Ялка слушала вполуха, сидя на берегу, смотрела на воду, на небо, на городские башни, на пролом в стене, далёкие валы разбитых дамб, на корабли и вспоминала. Вспоминала, как она вернулась обратно и увидела опустевший костёр. Сейчас прошло больше суток с момента казни травника, а она всё никак не могла понять, что было, а чего не было. Сон, явь, мистический транс — всё в её сознании перемешалось, стало неотличимым друг от друга. Старый мир, новый — она не могла понять, в котором все они теперь находятся, но Золтан Хагг был с ними и был жив, а между тем она отчётливо помнила, как он умер буквально у неё на руках. Или то приснилось ей? А может, это нынешняя жизнь сейчас ей снится? Ялка сидела и боялась шевельнуться, чтобы, не дай бог, случайно не пробудиться. Но шли часы, Михелькин принёс ей миску густого горячего супа, неловко улыбнулся и ушёл. В последнее время они почти не разговаривали — в сущности, разговаривать было уже не о чем. Неподалёку Смитте рубил на дрова большое, принесённое волнами бревно. Толстяк теперь казался полностью нормальным, правда, то и дело замирал, прислушиваясь к себе, словно боялся, что безумие вернётся, но помнил ли он о том времени, когда был безумен? Ялка не спрашивала, а толстяк тряс обритой головой и возвращался к своему занятию.

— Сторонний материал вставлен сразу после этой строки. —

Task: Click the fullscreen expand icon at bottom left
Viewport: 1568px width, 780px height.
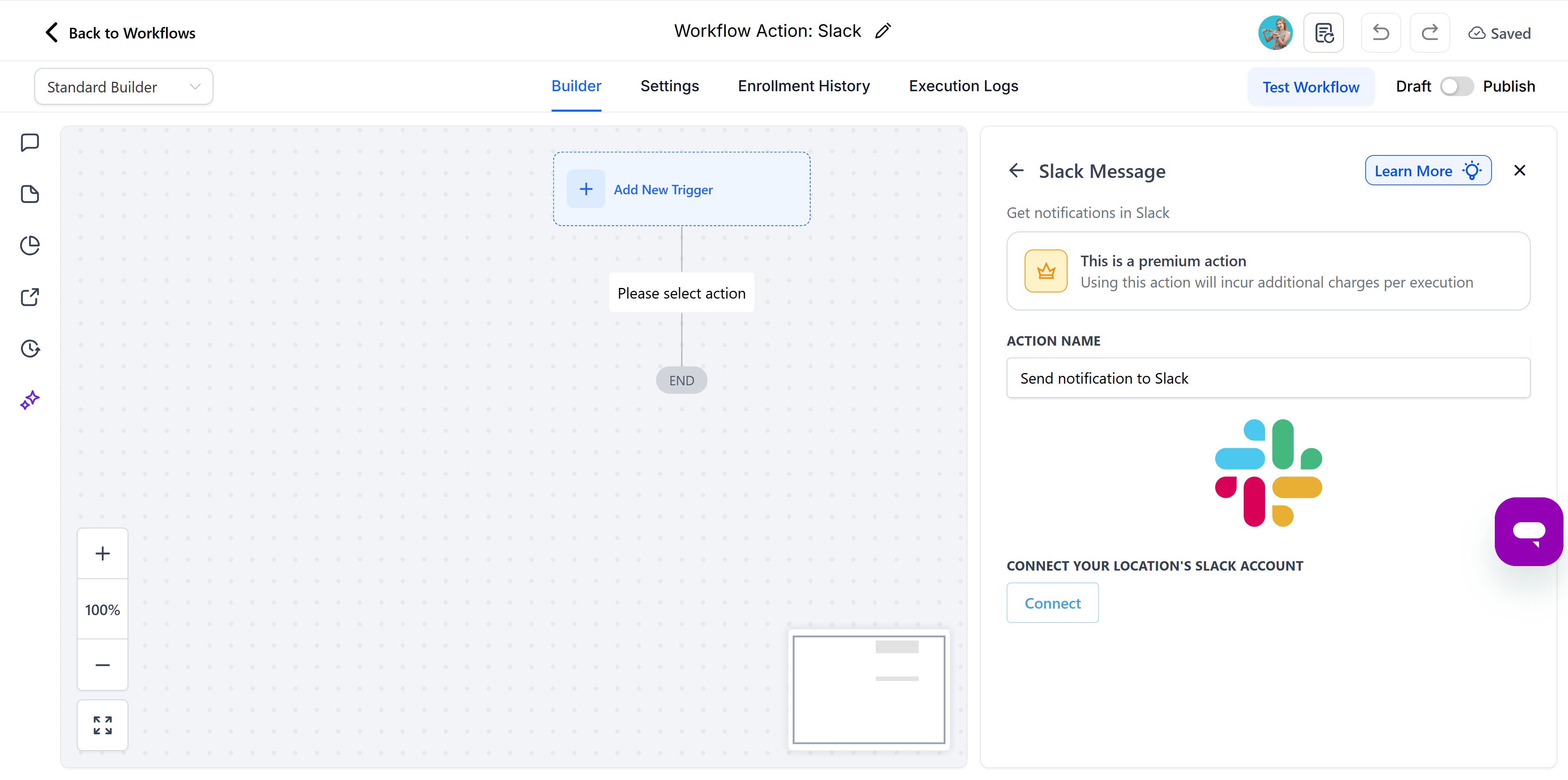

Испанцы сняли осаду вечером того же дня, когда казнили травника. Вода прибывала так стремительно, что войска едва успели собраться и уйти, пока дороги окончательно не затопило. Испанцы бежали чуть ли не в панике. С ними ушли обозы, маркитанты, полевые бордели, все, кто их обслуживал, снабжал боеприпасам и продовольствием, искал средь них выгоду или пытался обжулить. Кто хотел, остался — испанцы никого не стали неволить. После полугодовой осады всем осточертело сидеть на месте. Ялка смотрела на проходящие мимо фургона серые ряды пехоты, на едущую вслед за ними конницу и видела затаённую радость на солдатских лицах — несмотря на потери и сожаление о победе, буквально выскользнувшей из рук, они были рады хоть какой-то перемене. Они уходили, оставляя прогнившие палатки, утонувшие в грязи кострища, затопленные рвы и окопы. Топали копыта, скрипели колёса повозок и пушечных лафетов, солдатские сапоги чавкали в грязи, над головами полоскались отсыревшие знамёна, вздымались острия пик и лезвия алебард. Война уходила, и у всех было чувство, что скоро она уйдёт из Нидерландов навсегда.

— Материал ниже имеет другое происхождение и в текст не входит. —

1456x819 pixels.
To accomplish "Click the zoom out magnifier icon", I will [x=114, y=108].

Чуть в стороне, у маленького костерка, сидели Фриц, Октавия и Томас. Делать им особо было нечего, и все трое предавались размышлениям, что будут делать в будущем.

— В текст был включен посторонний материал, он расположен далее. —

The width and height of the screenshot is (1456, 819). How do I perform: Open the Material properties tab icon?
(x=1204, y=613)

— Куда податься думаешь, а, Томас?
— Что мне думать, коль судьба моя предопределена, — рассеянно отвечал тот. — Я согрешил, но и другие согрешили. Куда подамся? Удалюсь в монастырь, буду замаливать грех колдовства, ошибки инквизиции и жить так, чтобы католическая вера снова обрела утраченные добро и милосердие. Потом, коли на то будет воля Божья, пойду по свету. Буду проповедовать, учить…
— Учить! — вспылил Фридрих. — Как же! Вот и будешь, как этот твой испанец. Начнёшь небось искать еретиков. Ты так ничего и не понял. Твои католики — звери и ненасытные палачи. Я никогда не пойду на мир с ними!